But Moulton (Gram. Proleg. 1906, p. 48) thinks that “as μάχαιρα produced μαχαίρης on the model of δόξα δόξης, so by a reverse analogy, the gen. Νύμφης as a proper name produced what may be read as Νύμφᾰ Νύμφᾰν in nom. and acc.” He also compares Δοῦλα as a proper name, and Εἰρῆνα in a Christian inscription. So perhaps we are warranted in accepting αὐτῆς infra, and recognising in Nympha the lady of the house. Nympha doubtless lived in Laodicea or its immediate neighbourhood. To suppose that she lived at Colossae, or even Hierapolis, would involve an awkward insertion between two references to Laodicea. There is no other reference to Nympha (or Nymphas) in the N.T. and there are no early traditions. In the Coptic fragments of the Acts of Paul Hermocrates and his wife Nympha are mentioned as two of St Paul’s converts at Myra (Hennecke, Handb. zu den N.T. Apokryphen, 1904, pp. 362, 364).

καὶ τὴν κατʼ οἶκον αὐτῆς ἐκκλησίαν. For the authorities for αὐτῆς, αὐτοῦ, αὐτῶν see the notes on Textual Criticism. If αὐτῶν were genuine here, to what would it refer? Hardly to “the brethren in Laodicea” on the one side and Nymphas (or Nympha) on the other, for the house would not easily be under such dual control. Probably therefore to Nymphas (?) and those with him, particularly his wife (cf. 1 Corinthians 16:19; Romans 16:5). But the commentators adduce no indisputable examples of such a usage.

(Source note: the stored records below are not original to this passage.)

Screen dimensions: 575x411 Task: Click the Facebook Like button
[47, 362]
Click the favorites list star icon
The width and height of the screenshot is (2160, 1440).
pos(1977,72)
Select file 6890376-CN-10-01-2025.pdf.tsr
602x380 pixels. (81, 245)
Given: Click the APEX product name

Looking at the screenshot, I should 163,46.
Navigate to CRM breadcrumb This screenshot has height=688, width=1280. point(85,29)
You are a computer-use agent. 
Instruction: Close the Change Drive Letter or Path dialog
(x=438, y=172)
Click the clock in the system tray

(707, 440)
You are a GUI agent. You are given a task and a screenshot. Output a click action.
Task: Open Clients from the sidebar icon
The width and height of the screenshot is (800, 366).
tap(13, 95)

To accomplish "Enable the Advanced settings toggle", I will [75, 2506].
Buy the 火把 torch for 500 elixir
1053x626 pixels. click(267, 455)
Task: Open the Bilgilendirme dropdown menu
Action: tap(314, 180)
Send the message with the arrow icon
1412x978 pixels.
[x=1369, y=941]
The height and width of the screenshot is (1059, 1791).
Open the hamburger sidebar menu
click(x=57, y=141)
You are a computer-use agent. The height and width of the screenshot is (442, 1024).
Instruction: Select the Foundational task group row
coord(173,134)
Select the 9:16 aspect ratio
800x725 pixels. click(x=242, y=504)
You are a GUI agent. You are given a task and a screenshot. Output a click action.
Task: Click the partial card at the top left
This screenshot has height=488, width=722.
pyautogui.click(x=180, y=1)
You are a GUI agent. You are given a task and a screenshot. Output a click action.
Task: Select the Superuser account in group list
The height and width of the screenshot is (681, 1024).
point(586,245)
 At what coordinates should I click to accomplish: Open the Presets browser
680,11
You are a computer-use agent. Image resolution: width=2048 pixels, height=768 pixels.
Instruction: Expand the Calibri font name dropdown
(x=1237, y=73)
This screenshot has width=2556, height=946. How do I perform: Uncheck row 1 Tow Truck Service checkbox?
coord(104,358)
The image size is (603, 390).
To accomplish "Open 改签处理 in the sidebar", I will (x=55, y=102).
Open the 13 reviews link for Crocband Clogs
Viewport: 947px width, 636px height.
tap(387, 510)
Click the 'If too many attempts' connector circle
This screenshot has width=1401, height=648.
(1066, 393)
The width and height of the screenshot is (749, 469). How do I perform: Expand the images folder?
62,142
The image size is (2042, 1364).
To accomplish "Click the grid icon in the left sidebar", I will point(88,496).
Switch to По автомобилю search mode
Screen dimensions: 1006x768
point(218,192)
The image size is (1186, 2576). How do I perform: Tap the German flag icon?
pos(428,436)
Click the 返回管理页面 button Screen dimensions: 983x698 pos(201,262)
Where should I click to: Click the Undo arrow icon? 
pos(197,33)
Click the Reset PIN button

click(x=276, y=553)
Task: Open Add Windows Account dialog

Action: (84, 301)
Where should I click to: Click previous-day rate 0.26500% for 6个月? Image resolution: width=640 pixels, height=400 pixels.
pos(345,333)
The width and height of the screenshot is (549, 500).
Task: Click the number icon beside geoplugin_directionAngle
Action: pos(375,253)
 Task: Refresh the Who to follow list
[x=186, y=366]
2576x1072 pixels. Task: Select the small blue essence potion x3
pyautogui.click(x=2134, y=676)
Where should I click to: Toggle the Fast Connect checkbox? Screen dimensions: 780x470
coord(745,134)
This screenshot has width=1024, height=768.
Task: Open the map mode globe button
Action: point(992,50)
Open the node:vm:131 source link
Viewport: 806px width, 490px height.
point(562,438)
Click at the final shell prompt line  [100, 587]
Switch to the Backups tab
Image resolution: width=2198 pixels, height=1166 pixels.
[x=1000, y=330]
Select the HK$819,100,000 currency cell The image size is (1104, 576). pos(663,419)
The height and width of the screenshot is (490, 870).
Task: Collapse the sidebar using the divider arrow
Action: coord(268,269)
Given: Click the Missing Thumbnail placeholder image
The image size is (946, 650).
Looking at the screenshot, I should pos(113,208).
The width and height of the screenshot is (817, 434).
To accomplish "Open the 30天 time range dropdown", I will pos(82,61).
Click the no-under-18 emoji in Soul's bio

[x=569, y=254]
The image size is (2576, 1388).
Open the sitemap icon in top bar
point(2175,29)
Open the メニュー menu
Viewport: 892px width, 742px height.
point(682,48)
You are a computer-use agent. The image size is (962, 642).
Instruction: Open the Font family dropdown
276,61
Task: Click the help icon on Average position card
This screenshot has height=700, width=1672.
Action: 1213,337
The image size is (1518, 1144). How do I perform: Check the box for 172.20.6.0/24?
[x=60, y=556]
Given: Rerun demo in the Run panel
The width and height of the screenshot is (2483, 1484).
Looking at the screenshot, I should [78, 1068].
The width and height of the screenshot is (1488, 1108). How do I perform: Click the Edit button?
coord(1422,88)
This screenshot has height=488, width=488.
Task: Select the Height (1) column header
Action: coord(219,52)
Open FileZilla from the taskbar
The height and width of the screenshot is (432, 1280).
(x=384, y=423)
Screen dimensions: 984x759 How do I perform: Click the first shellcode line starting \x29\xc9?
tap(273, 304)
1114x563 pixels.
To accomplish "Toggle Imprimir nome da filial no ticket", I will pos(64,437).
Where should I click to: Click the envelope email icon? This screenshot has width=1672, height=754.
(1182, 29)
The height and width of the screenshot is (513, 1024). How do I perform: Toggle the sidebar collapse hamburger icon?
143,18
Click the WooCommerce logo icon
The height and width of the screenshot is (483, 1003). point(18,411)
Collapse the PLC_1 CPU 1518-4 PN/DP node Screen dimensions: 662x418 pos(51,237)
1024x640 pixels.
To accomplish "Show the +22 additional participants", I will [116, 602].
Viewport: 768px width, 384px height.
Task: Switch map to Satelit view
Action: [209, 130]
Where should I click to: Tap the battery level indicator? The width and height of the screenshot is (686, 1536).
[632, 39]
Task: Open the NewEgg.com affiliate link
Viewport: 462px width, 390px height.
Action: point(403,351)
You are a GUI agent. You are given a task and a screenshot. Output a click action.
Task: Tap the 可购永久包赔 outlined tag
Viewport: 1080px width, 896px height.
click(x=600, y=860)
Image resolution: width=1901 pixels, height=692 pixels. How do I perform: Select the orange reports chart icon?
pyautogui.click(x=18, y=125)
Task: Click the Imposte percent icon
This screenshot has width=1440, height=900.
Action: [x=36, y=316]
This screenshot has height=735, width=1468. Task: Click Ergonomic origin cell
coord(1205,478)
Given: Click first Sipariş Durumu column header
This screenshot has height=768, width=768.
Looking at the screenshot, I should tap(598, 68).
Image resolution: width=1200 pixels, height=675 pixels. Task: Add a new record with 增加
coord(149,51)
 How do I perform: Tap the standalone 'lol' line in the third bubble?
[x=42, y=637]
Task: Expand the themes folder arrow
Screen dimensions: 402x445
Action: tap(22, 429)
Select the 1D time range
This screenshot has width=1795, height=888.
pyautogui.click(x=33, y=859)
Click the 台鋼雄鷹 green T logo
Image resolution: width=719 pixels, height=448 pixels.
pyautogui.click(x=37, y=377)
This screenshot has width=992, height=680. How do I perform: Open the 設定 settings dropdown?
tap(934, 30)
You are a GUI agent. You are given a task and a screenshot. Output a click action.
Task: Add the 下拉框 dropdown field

“The Church at their house” will be that section of believers who found it convenient to use their house as a meeting place for prayer and praise. “It seems pretty clear that St Paul’s language points to a practice by which wealthy or otherwise important persons who had become Christians, among their other services to their brother Christians, allowed the large hall or saloon often attached to (or included in) the larger sort of private houses, to be used as places of meeting, whether for worship or for other affairs of the community. Accordingly the Ecclesia in the house of this or that man, would seem to mean that particular assemblage of Christians, out of the Christians of the whole city, which was accustomed to meet under his roof” (Hort, The Christian Ecclesia, pp. 117 sq.). So besides Nympha at Laodicea we have Philemon at Colossae (Philemon 1:2), as well as Aquila and Priscilla at Ephesus (1 Corinthians 16:19) and the same pair later on at Rome (Romans 16:5). Compare Pearson, On the Creed, p. 338.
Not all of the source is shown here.